Sifting Through Tonnes of Clay

Dr Hollingsworth took six months to sift through the tonnes of muddy clay at the water park to retrieve all the pieces of fossil bone he could.  No other bones have been found, but the painstaking work of Dr Hollingsworth has enabled the 1.4-metre-long bone to be recovered, prepared and made ready for display.  The site in the quarry was being refurbished and the area where the fossil pieces were recovered is now flooded.

The fossils were found in Oxford clay a strata associated with marine deposits, so what is a 20 metre long, land-living dinosaur doing fossilised in a marine deposit?  The answer is simple, either the animal or its carcase was washed out to sea, perhaps in a flash flood.  At first the corpse would have been buoyant, kept afloat by the gases inside the huge body, but after a while the carcase would have ruptured, possibly as a result of the scavenging of sea creatures such as ichthyosaurs and the carcase broken up and scattered.

Explaining why only one bone has been able to be pieced together, Dr Hollingsworth said:

“The rest of the dinosaur is missing, presumed eaten”.

He went on to add:

“There was a point when I wondered if I would recover all the pieces in time.  Although it took me over a week to get everything out of the ground it was worth it for such an exciting find”.
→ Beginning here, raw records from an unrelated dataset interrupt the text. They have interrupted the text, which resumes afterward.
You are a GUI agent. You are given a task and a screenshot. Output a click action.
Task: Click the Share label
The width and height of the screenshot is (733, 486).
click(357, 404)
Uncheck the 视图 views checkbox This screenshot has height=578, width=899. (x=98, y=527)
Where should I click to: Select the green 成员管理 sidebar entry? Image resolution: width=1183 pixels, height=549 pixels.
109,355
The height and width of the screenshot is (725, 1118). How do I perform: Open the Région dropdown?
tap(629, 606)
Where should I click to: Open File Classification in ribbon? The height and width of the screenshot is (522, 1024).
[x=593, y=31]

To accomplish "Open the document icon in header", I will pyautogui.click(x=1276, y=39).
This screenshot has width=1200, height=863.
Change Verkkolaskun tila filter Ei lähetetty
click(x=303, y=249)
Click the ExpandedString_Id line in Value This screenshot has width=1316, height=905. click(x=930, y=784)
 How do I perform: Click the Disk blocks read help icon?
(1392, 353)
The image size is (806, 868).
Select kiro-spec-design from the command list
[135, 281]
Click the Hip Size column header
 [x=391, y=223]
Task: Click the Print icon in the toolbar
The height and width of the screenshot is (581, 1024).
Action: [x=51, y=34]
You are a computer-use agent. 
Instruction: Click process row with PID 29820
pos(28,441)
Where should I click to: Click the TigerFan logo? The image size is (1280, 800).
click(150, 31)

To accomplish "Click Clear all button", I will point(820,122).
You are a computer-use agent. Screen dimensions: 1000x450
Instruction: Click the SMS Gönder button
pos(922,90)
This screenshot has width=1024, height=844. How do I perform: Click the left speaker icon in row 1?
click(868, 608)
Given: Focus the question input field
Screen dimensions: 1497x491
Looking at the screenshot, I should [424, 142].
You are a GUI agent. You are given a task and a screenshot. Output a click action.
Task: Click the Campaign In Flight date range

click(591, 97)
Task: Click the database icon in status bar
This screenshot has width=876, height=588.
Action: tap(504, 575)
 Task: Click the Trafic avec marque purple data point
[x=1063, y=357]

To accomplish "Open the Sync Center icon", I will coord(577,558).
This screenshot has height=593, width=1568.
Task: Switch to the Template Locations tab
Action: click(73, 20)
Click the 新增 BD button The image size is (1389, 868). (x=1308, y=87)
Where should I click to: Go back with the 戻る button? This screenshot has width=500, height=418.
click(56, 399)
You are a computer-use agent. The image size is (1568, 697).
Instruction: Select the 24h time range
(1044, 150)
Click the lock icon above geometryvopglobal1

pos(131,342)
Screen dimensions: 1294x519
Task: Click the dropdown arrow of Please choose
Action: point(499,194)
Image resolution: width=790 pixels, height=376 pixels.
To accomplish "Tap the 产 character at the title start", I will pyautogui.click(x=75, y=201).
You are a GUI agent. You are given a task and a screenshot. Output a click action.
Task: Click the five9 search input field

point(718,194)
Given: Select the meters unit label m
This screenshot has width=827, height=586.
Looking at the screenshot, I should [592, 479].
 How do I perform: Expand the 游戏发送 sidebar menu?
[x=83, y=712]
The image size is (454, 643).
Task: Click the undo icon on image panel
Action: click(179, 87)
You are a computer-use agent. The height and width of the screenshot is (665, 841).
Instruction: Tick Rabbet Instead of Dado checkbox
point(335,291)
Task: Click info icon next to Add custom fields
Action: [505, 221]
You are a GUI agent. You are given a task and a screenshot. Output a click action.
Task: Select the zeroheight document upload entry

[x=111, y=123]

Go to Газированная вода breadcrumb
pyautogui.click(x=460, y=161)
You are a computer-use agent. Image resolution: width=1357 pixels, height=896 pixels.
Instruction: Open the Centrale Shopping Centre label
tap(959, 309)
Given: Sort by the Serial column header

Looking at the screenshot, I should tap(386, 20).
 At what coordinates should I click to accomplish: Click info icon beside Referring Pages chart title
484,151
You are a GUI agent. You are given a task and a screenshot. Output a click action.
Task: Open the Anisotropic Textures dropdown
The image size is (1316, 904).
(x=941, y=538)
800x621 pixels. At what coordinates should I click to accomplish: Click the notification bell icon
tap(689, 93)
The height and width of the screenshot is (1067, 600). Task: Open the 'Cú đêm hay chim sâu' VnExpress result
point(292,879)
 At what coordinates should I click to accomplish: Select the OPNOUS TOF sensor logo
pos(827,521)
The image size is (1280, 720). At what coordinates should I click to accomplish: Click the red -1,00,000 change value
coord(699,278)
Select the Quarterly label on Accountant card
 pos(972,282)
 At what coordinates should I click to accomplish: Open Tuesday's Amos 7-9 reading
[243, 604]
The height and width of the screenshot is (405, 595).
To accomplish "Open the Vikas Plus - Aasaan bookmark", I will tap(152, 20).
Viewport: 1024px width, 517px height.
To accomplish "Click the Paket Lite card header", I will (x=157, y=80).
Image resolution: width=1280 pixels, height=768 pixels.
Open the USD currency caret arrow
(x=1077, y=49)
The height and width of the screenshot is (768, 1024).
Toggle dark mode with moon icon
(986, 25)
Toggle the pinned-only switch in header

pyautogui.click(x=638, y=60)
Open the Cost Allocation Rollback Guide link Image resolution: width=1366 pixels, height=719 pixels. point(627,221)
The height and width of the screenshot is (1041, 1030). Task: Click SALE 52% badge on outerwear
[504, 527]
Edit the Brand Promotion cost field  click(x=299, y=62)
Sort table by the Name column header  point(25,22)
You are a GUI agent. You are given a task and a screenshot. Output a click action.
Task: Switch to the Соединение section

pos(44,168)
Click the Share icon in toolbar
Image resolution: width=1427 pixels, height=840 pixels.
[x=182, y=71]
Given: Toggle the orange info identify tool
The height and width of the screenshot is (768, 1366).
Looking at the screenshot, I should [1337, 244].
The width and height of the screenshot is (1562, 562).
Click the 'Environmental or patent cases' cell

The strata in which the fossil was found has been dated to around 168 million years ago (Bajocian faunal stage).  Although much of Europe was covered by a shallow sea, this large herbivore would have shared its world with formidable hunters such as Megalosaurus and possibly animals like Eustreptospondylus.  The single skeleton of Eustreptospondylus, one of the most complete theropods ever found in Europe seems to have shared the fate of this sauropod.  The fossilised skeleton of Eustreptospondylus was also found in marine clays.  It is likely that the animal died on land and the carcase washed out to sea where it eventually sank to the bottom and was covered in fine sediment.